TRY IT - Pictures are to be omitted. Output only the lines from the one containing "Given: Click the green export download icon" through the end of the data, word for word.

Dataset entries
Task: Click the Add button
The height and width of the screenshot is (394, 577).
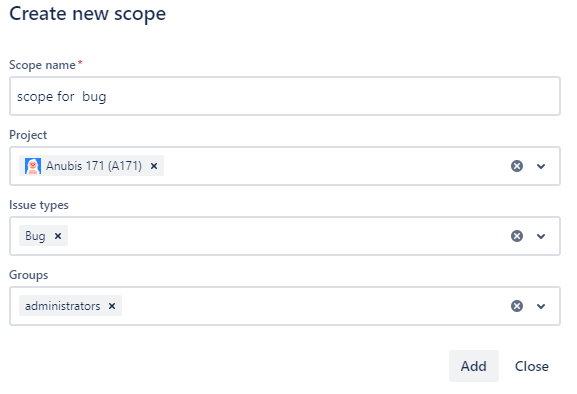Action: (474, 366)
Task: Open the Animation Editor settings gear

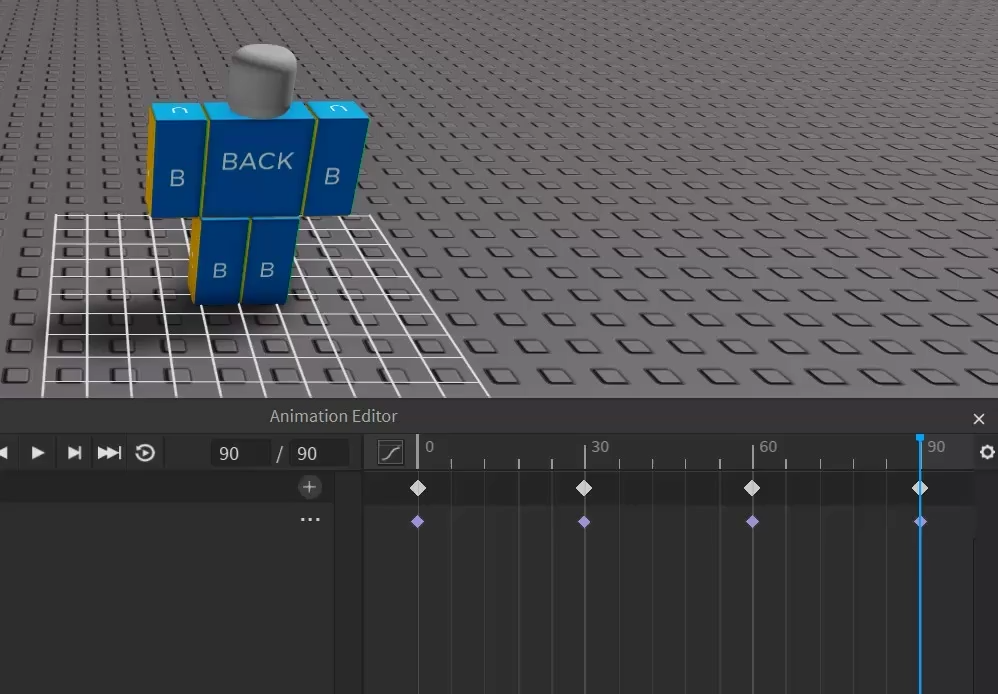Action: 988,452
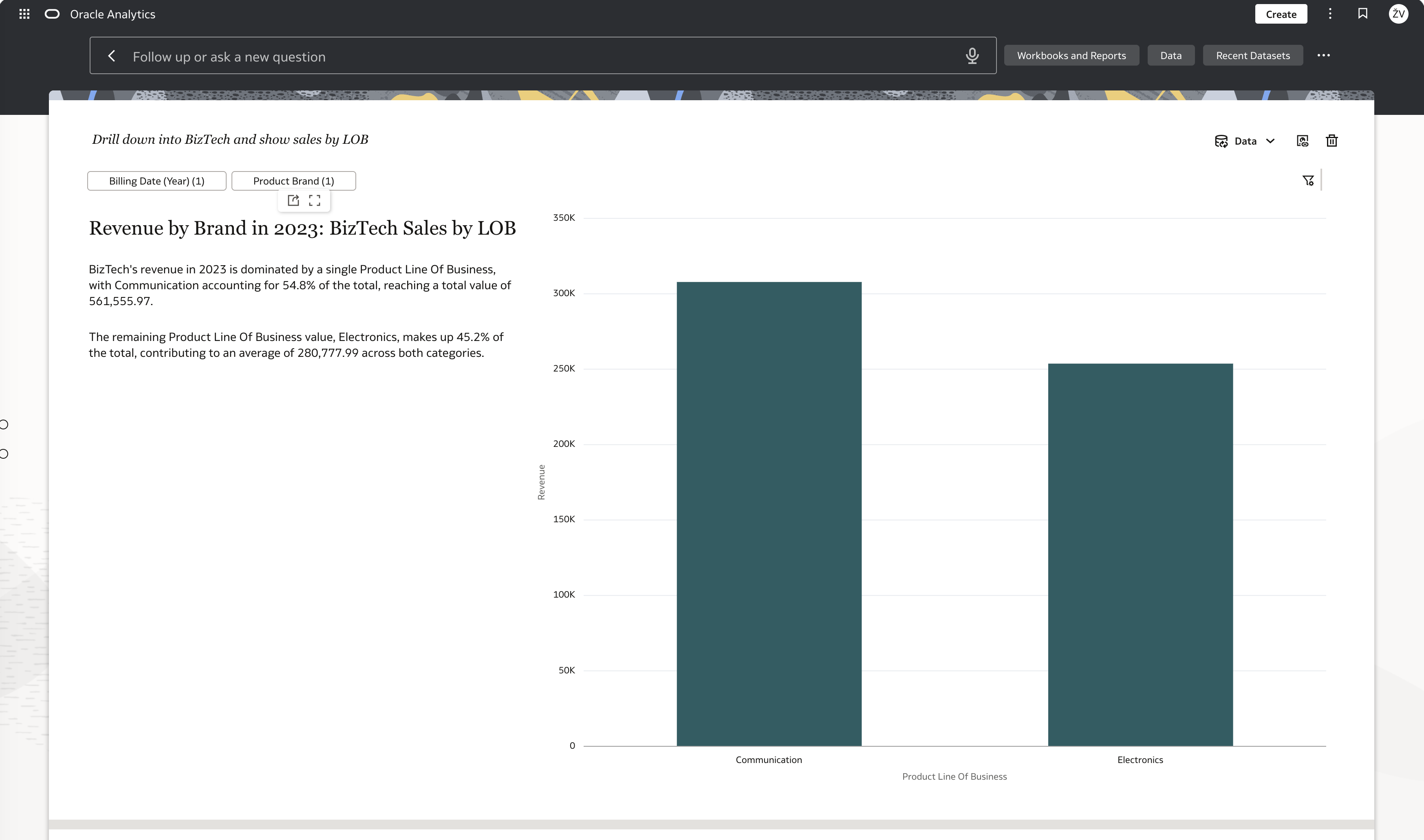Click the Create button
Viewport: 1424px width, 840px height.
(1281, 14)

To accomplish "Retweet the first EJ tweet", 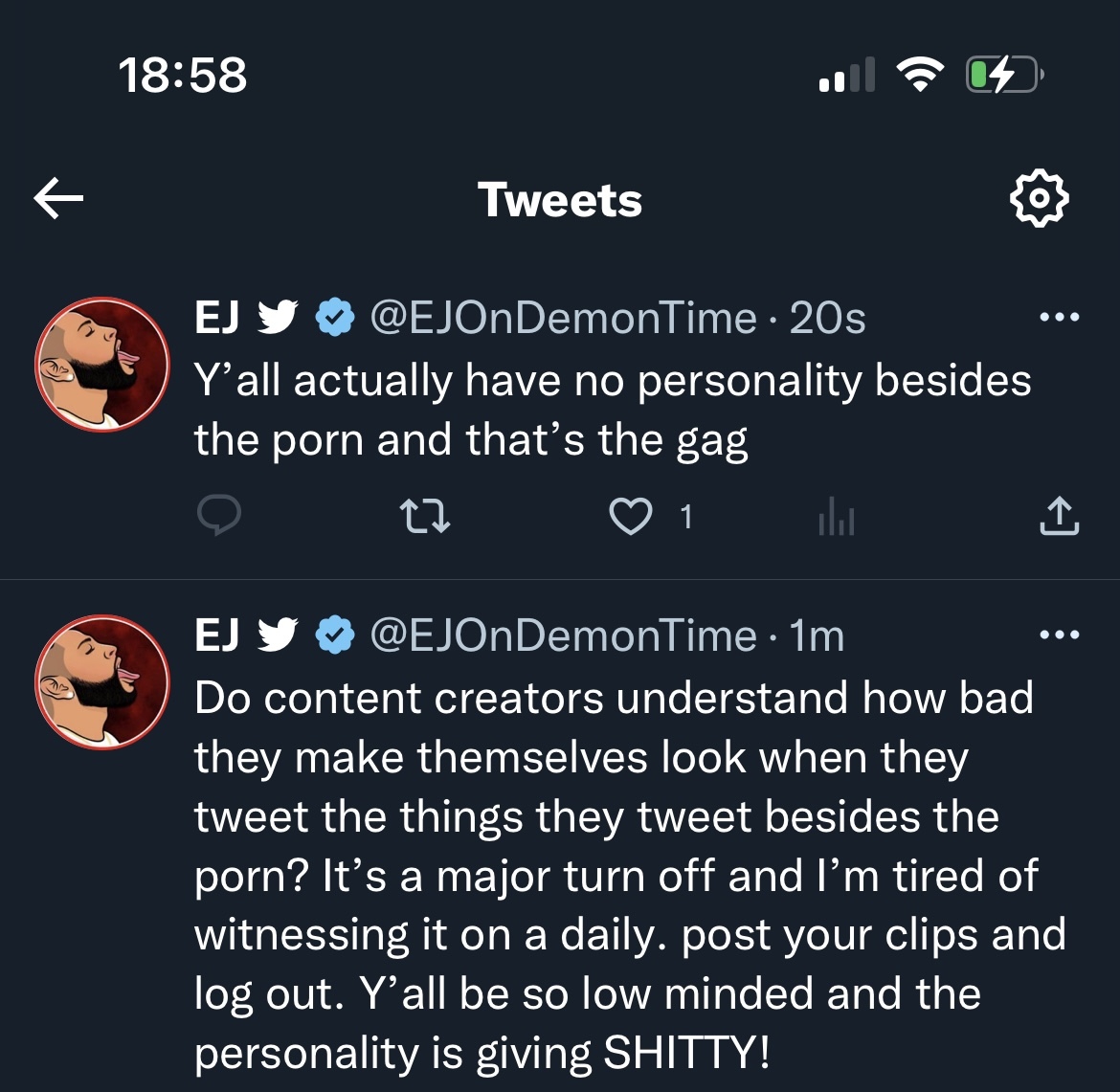I will [424, 518].
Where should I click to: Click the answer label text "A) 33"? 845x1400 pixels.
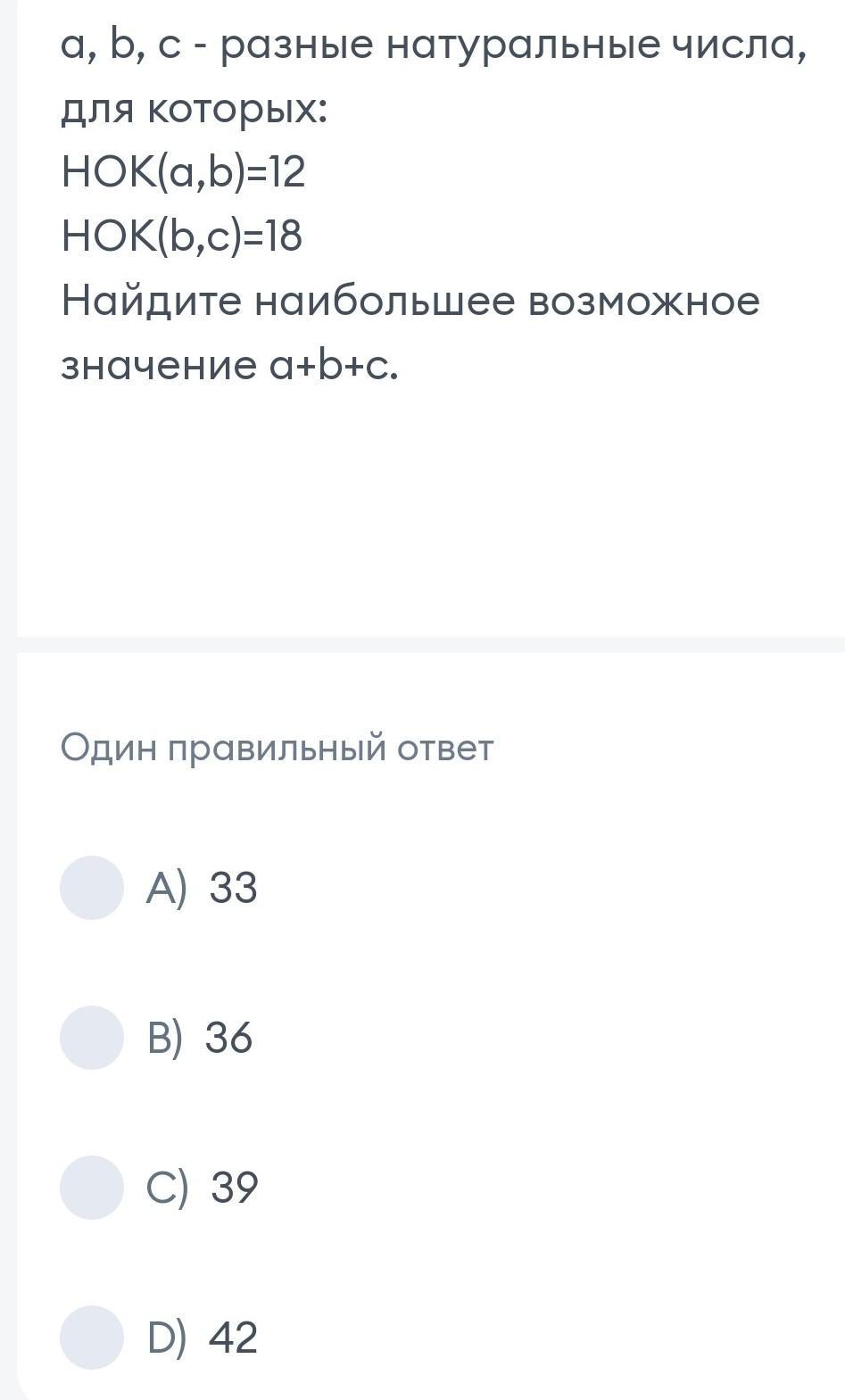(202, 888)
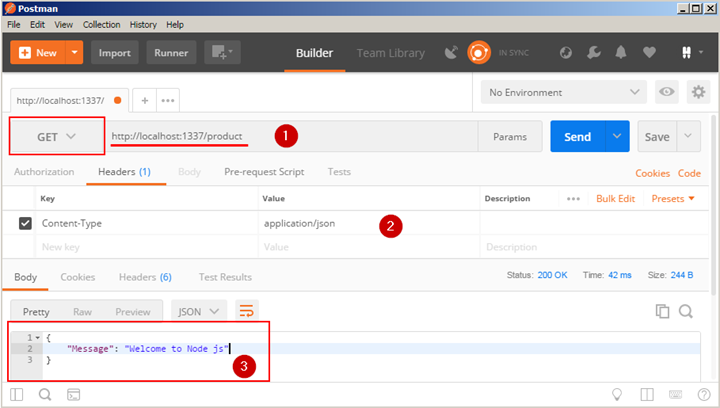The image size is (720, 408).
Task: Expand the JSON format dropdown
Action: point(199,312)
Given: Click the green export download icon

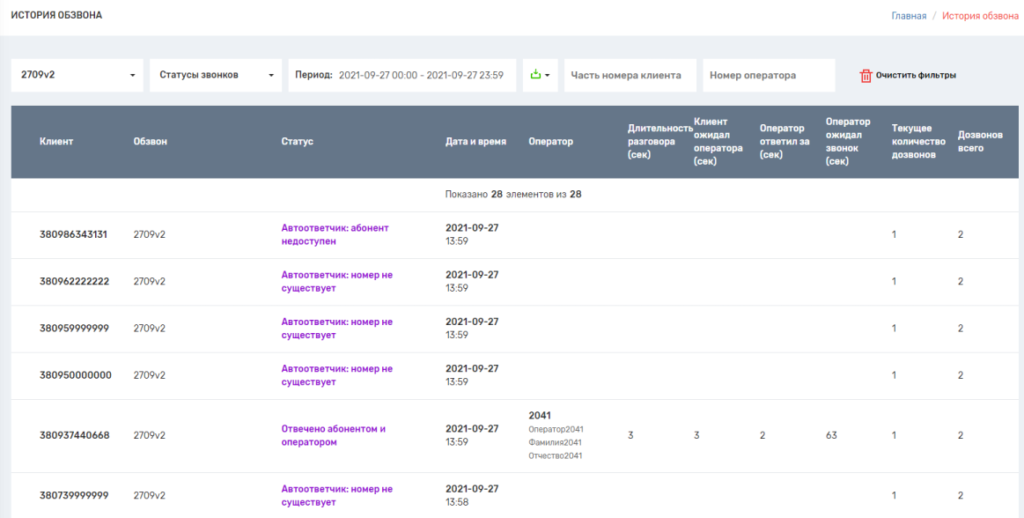Looking at the screenshot, I should tap(535, 75).
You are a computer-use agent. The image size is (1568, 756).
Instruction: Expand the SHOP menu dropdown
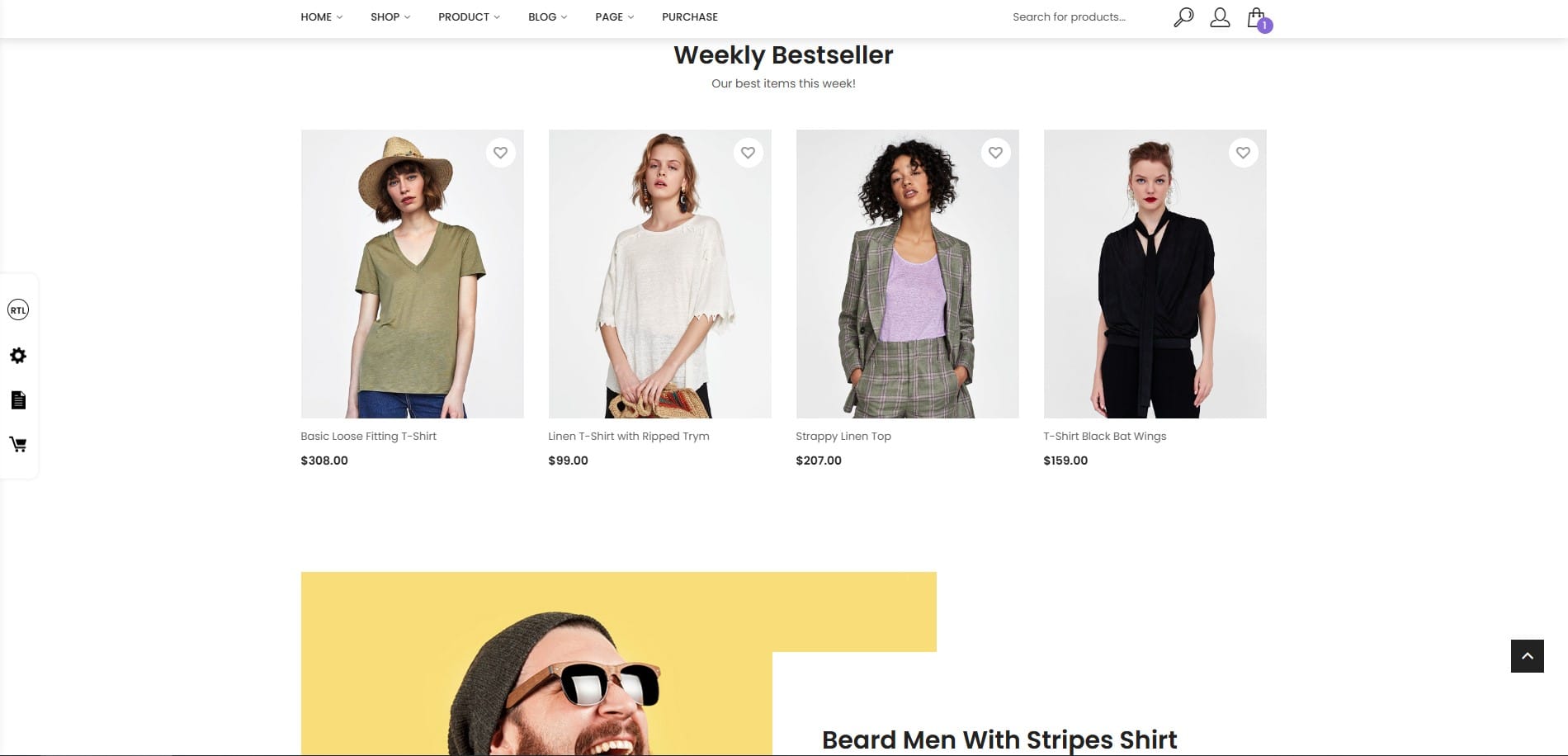pyautogui.click(x=390, y=17)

THE COMPLETED TASK -
Given: Click the green export download icon

Looking at the screenshot, I should tap(535, 75).
You are a computer-use agent. The image size is (1568, 756).
Instruction: Expand the SHOP menu dropdown
pyautogui.click(x=390, y=17)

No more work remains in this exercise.